Collected data:
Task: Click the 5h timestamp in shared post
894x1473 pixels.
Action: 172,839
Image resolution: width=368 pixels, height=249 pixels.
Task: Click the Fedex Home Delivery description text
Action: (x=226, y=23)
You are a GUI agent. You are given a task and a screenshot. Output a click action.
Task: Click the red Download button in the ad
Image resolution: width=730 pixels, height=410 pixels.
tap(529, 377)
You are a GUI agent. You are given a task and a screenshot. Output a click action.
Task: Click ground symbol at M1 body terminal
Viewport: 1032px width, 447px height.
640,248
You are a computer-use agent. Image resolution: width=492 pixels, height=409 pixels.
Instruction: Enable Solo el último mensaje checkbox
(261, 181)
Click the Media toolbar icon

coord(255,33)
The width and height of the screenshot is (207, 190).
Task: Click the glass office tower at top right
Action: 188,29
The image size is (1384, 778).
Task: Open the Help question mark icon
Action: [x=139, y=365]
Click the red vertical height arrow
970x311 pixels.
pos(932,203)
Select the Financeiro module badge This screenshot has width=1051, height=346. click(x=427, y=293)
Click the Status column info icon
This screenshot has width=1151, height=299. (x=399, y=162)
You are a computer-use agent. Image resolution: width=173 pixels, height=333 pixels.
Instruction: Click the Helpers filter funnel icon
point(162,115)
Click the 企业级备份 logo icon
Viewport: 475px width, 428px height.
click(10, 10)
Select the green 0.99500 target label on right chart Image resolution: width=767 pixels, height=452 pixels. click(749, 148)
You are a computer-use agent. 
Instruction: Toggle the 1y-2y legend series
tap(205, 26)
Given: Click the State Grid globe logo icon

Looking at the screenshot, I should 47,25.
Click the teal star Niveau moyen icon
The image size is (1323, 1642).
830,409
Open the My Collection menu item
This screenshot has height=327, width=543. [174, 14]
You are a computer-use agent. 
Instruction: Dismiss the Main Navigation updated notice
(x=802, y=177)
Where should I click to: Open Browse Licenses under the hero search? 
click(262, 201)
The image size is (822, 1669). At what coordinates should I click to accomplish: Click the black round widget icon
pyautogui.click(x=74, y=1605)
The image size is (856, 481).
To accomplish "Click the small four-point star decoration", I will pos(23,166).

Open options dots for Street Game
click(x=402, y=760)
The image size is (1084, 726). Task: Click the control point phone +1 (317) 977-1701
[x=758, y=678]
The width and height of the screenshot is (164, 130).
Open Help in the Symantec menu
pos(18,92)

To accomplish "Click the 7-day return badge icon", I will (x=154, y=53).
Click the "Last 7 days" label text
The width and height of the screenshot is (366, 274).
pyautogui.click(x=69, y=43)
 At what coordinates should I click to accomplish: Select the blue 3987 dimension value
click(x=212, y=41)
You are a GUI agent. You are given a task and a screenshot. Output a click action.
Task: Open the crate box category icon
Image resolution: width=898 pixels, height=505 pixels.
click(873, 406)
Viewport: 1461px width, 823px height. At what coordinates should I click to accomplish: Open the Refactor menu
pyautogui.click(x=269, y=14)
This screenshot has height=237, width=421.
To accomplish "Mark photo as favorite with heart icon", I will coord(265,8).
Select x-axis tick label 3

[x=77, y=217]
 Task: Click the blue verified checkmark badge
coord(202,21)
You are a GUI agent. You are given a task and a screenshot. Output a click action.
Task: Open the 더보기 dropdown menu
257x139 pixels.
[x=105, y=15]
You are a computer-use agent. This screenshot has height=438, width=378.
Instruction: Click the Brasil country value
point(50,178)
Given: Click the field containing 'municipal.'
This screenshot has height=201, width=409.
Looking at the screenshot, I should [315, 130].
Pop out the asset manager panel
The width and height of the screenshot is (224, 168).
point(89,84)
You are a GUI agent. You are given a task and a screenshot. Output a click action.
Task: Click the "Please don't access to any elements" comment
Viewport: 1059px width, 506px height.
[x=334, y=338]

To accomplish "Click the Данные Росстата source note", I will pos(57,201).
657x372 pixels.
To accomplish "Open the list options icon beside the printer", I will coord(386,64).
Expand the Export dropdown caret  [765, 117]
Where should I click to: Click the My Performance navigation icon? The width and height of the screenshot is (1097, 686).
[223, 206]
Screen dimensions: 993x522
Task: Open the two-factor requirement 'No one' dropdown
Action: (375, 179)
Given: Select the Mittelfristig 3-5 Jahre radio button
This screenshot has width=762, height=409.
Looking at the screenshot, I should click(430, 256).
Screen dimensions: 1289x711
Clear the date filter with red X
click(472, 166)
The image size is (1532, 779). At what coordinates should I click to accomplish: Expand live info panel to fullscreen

GOAL OF THE EXERCISE:
Nothing in the entries should be left out; please reproduce them all exactly.

TASK RESPONSE:
Task: Click the 5h timestamp in shared post
894x1473 pixels.
Action: 172,839
Image resolution: width=368 pixels, height=249 pixels.
Task: Click the Fedex Home Delivery description text
Action: (x=226, y=23)
You are a GUI agent. You are given a task and a screenshot. Output a click action.
Task: Click the red Download button in the ad
Image resolution: width=730 pixels, height=410 pixels.
tap(529, 377)
You are a GUI agent. You are given a task and a screenshot. Output a click action.
Task: Click ground symbol at M1 body terminal
Viewport: 1032px width, 447px height.
640,248
You are a computer-use agent. Image resolution: width=492 pixels, height=409 pixels.
Instruction: Enable Solo el último mensaje checkbox
(261, 181)
Click the Media toolbar icon

coord(255,33)
The width and height of the screenshot is (207, 190).
Task: Click the glass office tower at top right
Action: 188,29
The image size is (1384, 778).
Task: Open the Help question mark icon
Action: [x=139, y=365]
Click the red vertical height arrow
970x311 pixels.
pos(932,203)
Select the Financeiro module badge This screenshot has width=1051, height=346. click(x=427, y=293)
Click the Status column info icon
This screenshot has width=1151, height=299. (x=399, y=162)
You are a computer-use agent. Image resolution: width=173 pixels, height=333 pixels.
Instruction: Click the Helpers filter funnel icon
point(162,115)
Click the 企业级备份 logo icon
Viewport: 475px width, 428px height.
click(10, 10)
Select the green 0.99500 target label on right chart Image resolution: width=767 pixels, height=452 pixels. click(749, 148)
You are a computer-use agent. 
Instruction: Toggle the 1y-2y legend series
tap(205, 26)
Given: Click the State Grid globe logo icon

Looking at the screenshot, I should 47,25.
Click the teal star Niveau moyen icon
The image size is (1323, 1642).
830,409
Open the My Collection menu item
This screenshot has height=327, width=543. [174, 14]
You are a computer-use agent. 
Instruction: Dismiss the Main Navigation updated notice
(x=802, y=177)
Where should I click to: Open Browse Licenses under the hero search? 
click(262, 201)
The image size is (822, 1669). At what coordinates should I click to accomplish: Click the black round widget icon
pyautogui.click(x=74, y=1605)
The image size is (856, 481).
To accomplish "Click the small four-point star decoration", I will pos(23,166).

Open options dots for Street Game
click(x=402, y=760)
The image size is (1084, 726). Task: Click the control point phone +1 (317) 977-1701
[x=758, y=678]
The width and height of the screenshot is (164, 130).
Open Help in the Symantec menu
pos(18,92)

To accomplish "Click the 7-day return badge icon", I will (x=154, y=53).
Click the "Last 7 days" label text
The width and height of the screenshot is (366, 274).
pyautogui.click(x=69, y=43)
 At what coordinates should I click to accomplish: Select the blue 3987 dimension value
click(x=212, y=41)
You are a GUI agent. You are given a task and a screenshot. Output a click action.
Task: Open the crate box category icon
Image resolution: width=898 pixels, height=505 pixels.
click(873, 406)
Viewport: 1461px width, 823px height. At what coordinates should I click to accomplish: Open the Refactor menu
pyautogui.click(x=269, y=14)
This screenshot has height=237, width=421.
To accomplish "Mark photo as favorite with heart icon", I will coord(265,8).
Select x-axis tick label 3

[x=77, y=217]
 Task: Click the blue verified checkmark badge
coord(202,21)
You are a GUI agent. You are given a task and a screenshot. Output a click action.
Task: Open the 더보기 dropdown menu
257x139 pixels.
[x=105, y=15]
You are a computer-use agent. This screenshot has height=438, width=378.
Instruction: Click the Brasil country value
point(50,178)
Given: Click the field containing 'municipal.'
This screenshot has height=201, width=409.
Looking at the screenshot, I should [315, 130].
Pop out the asset manager panel
The width and height of the screenshot is (224, 168).
point(89,84)
You are a GUI agent. You are given a task and a screenshot. Output a click action.
Task: Click the "Please don't access to any elements" comment
Viewport: 1059px width, 506px height.
[x=334, y=338]

To accomplish "Click the Данные Росстата source note", I will pos(57,201).
657x372 pixels.
To accomplish "Open the list options icon beside the printer", I will coord(386,64).
Expand the Export dropdown caret  [765, 117]
Where should I click to: Click the My Performance navigation icon? The width and height of the screenshot is (1097, 686).
[223, 206]
Screen dimensions: 993x522
Task: Open the two-factor requirement 'No one' dropdown
Action: (375, 179)
Given: Select the Mittelfristig 3-5 Jahre radio button
This screenshot has width=762, height=409.
Looking at the screenshot, I should click(430, 256).
Screen dimensions: 1289x711
Clear the date filter with red X
click(472, 166)
The image size is (1532, 779). At what coordinates should I click to accomplish: Expand live info panel to fullscreen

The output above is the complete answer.